Source –
------------------------------------------------

A bill to ban abortions in the U.S. that are based on the race or gender of the fetus. A bill to imprison doctors performing such procedures for up to five years. Common sense, right?
Wrong. PRENDA, the so-called "Susan B. Anthony and Frederick Douglass Prenatal Nondiscrimination Act," proposed by anti-abortion activist Rep. Trent Franks (R-AZ) is being considered today in the House Judiciary Committee. It would have a chilling effect on reproductive choice for every woman in this country.
First, the law is unworkable. It puts the onus on the doctor to know what is in the mind of the woman, and determine why she's taking an action regarding her pregnancy. It forces doctors to somehow decide if a woman is making this choice based on race or sex.
Secondly, if the doctor makes an incorrect decision, they could be held criminally responsible. It is very likely that in order protect themselves, the doctor would decline such legal services, saying, "Better safe than sorry."
Consider this: the woman buys a home kit for $30 at CVS or Walgreens, and finds out the sex of the baby. She goes to the doctor and mentions this, and he refuses to treat her.
Here's another scenario. A woman gets an ultrasound, finds out the sex of the baby, but more tragically, that it has no heartbeat. Then she does what she considers to be the best for her family. Does this mean that the doctor that treats her must go to jail?

------------------------------------------------

Dataset records –
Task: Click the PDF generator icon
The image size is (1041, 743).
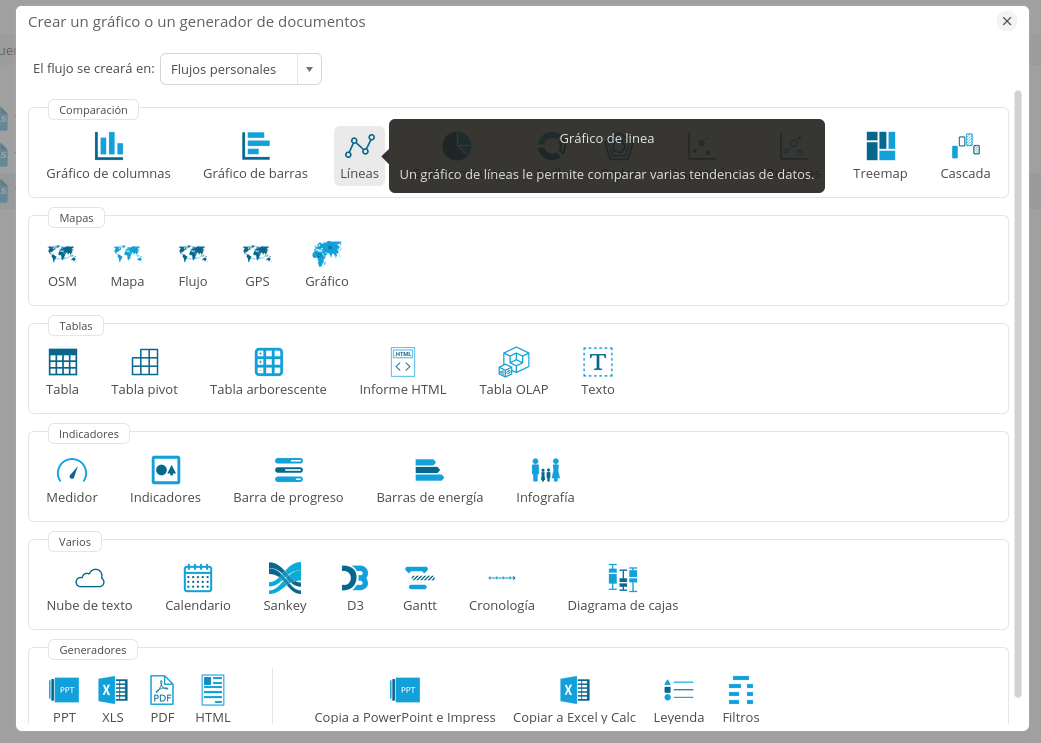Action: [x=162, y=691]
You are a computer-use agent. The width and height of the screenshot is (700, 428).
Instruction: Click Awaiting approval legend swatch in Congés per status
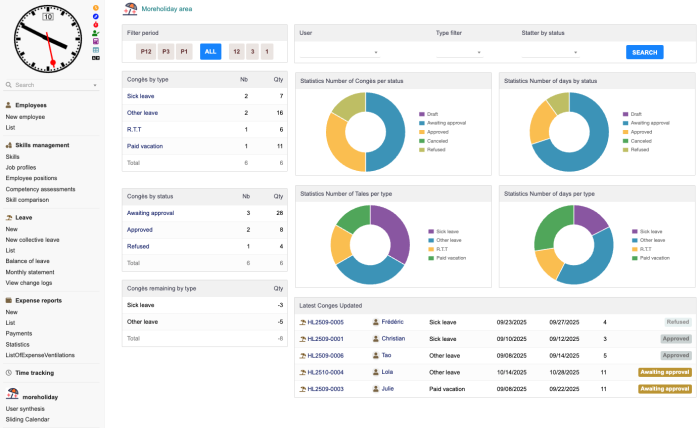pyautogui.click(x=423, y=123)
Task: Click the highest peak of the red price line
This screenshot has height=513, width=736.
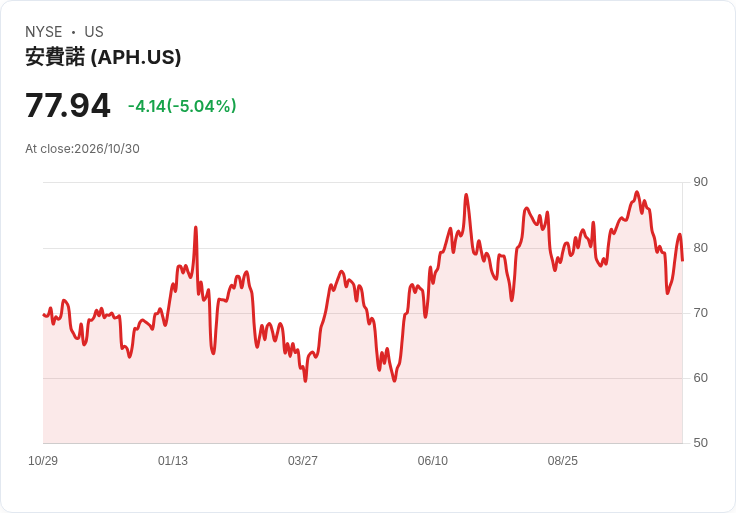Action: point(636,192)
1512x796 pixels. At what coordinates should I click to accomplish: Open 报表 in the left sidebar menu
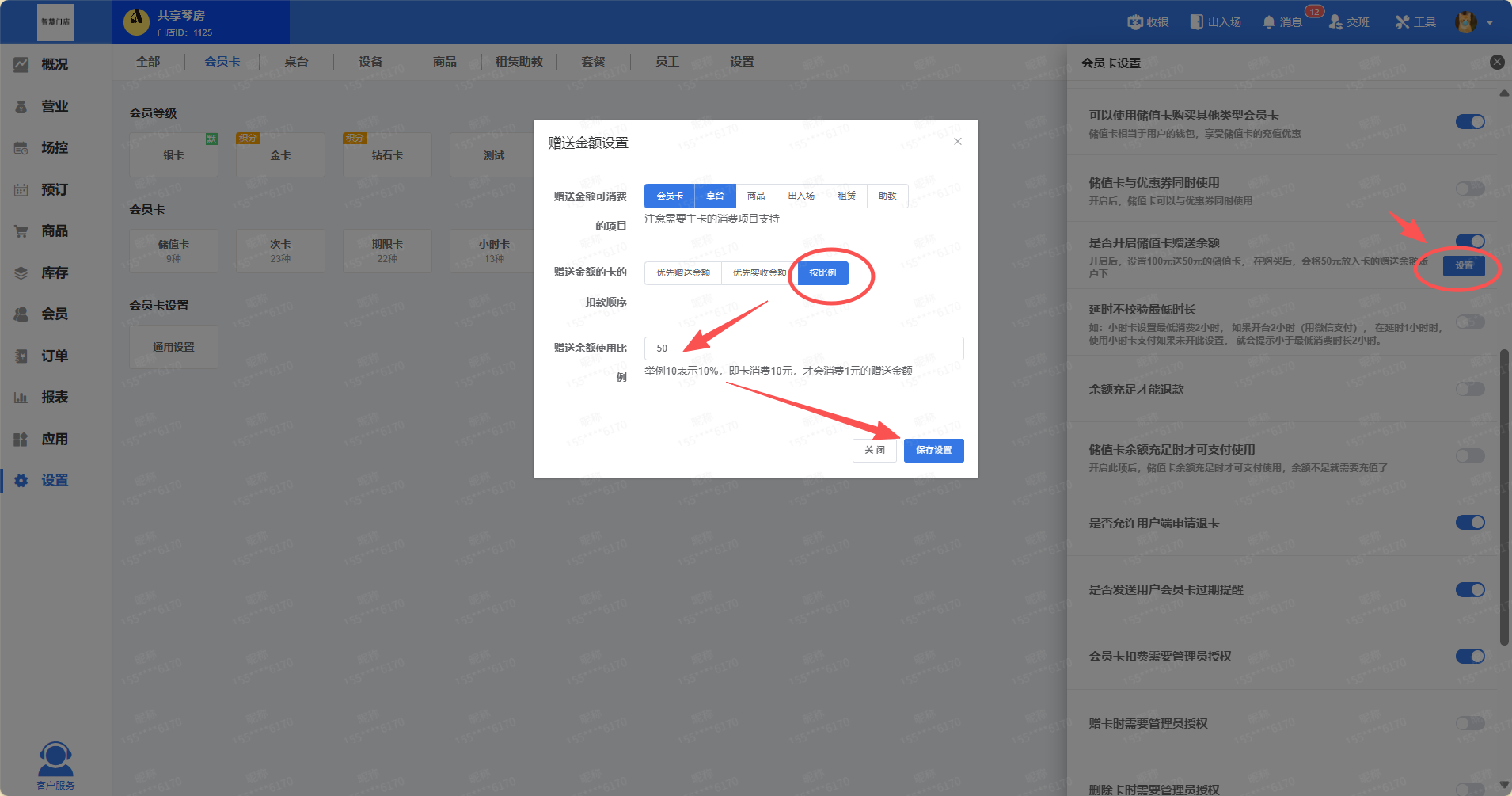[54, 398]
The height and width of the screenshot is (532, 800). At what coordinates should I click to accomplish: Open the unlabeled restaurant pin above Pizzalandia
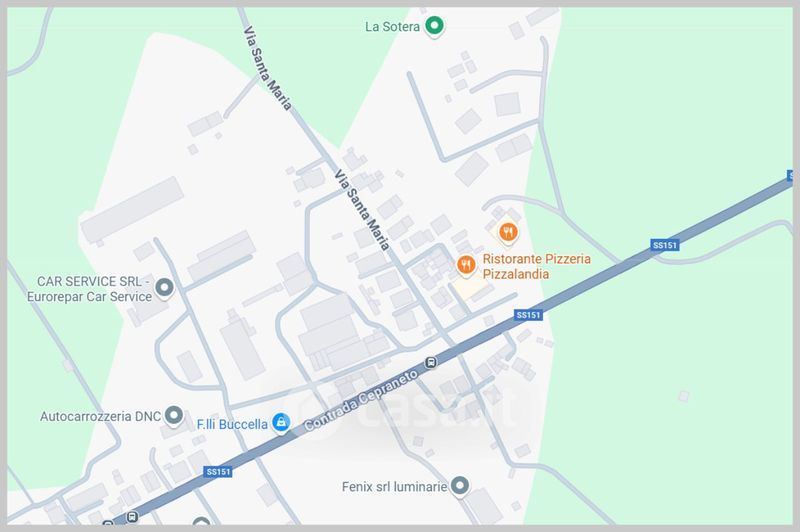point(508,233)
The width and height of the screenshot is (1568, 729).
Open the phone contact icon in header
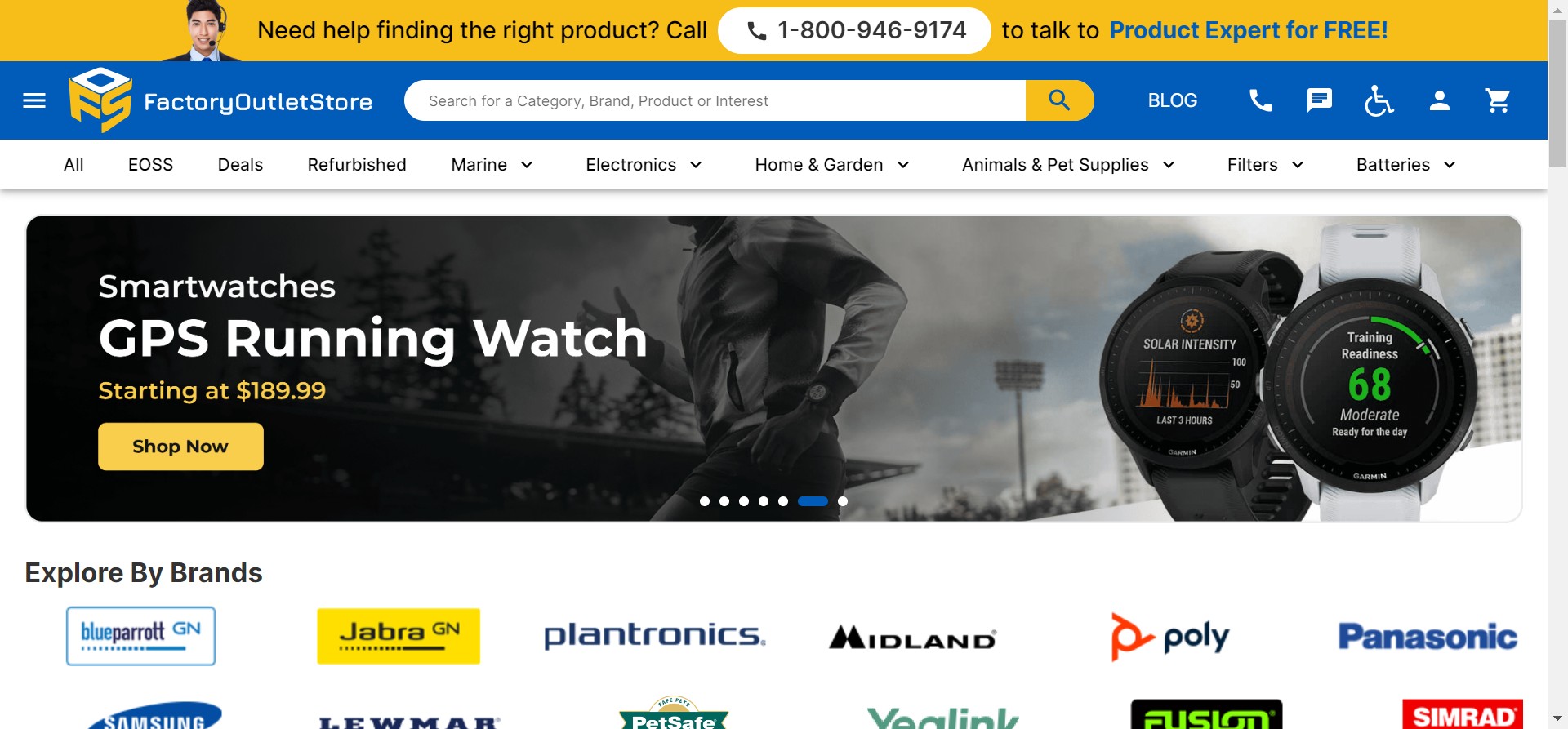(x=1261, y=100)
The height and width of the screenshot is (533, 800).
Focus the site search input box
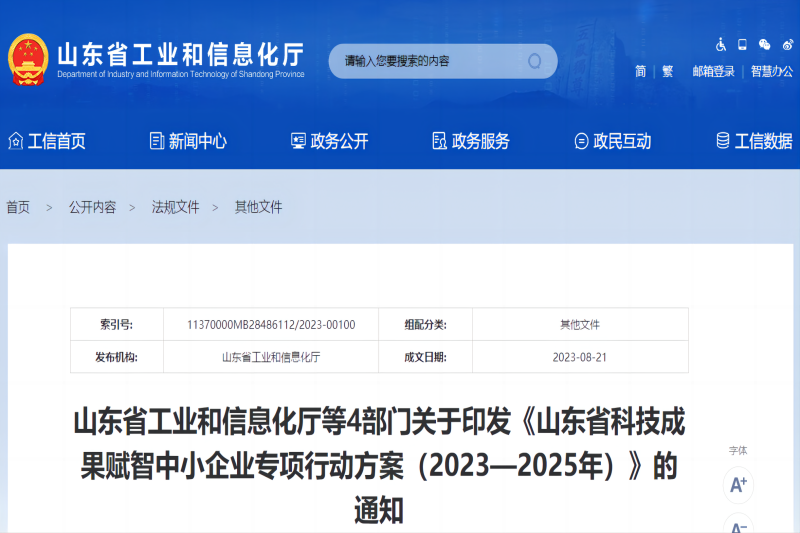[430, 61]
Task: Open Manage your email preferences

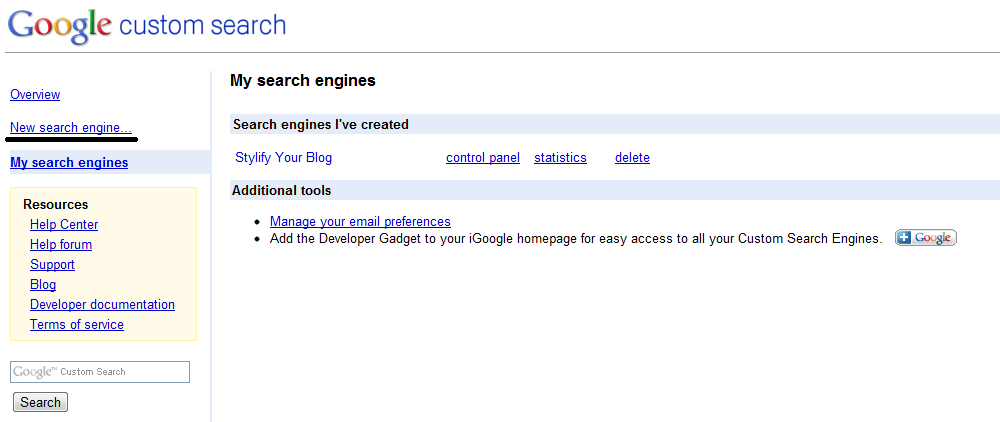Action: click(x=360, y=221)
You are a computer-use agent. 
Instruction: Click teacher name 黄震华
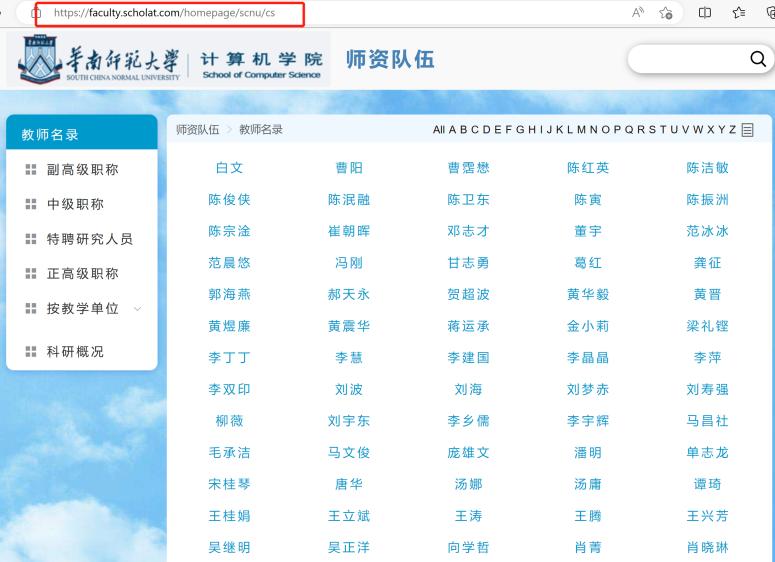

------------------------------------------------

To do – Repeat the piece on the PRENDA bill word for word, everything from "Consider this: the" down to "go to jail?".

Answer for the task –
Consider this: the woman buys a home kit for $30 at CVS or Walgreens, and finds out the sex of the baby. She goes to the doctor and mentions this, and he refuses to treat her.
Here's another scenario. A woman gets an ultrasound, finds out the sex of the baby, but more tragically, that it has no heartbeat. Then she does what she considers to be the best for her family. Does this mean that the doctor that treats her must go to jail?